TASK OBJECTIVE —
Using the material that follows, identify and copy each line with the string "icon".

EXTRACTED DATA —
--
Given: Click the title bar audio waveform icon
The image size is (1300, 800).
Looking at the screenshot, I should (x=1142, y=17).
--
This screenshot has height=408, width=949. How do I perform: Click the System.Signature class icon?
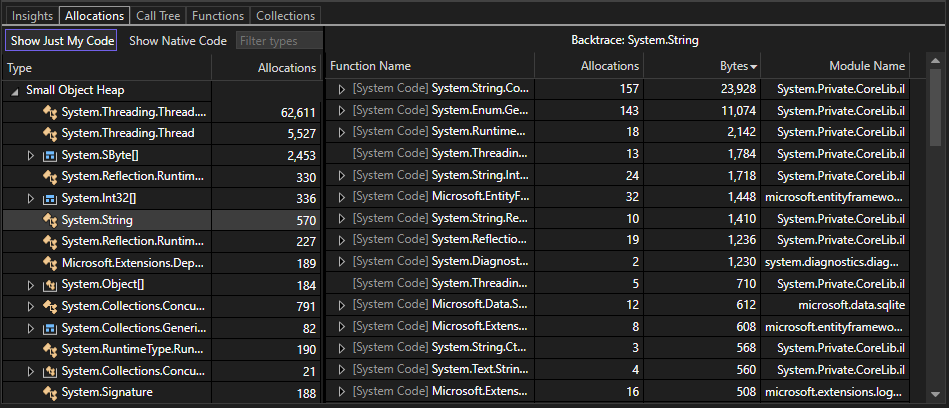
--
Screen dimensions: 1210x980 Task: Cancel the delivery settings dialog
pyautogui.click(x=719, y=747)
--
EXPECTED ANSWER —
Given: Click the title bar audio waveform icon
This screenshot has height=408, width=949. How do I perform: Click the System.Signature class icon?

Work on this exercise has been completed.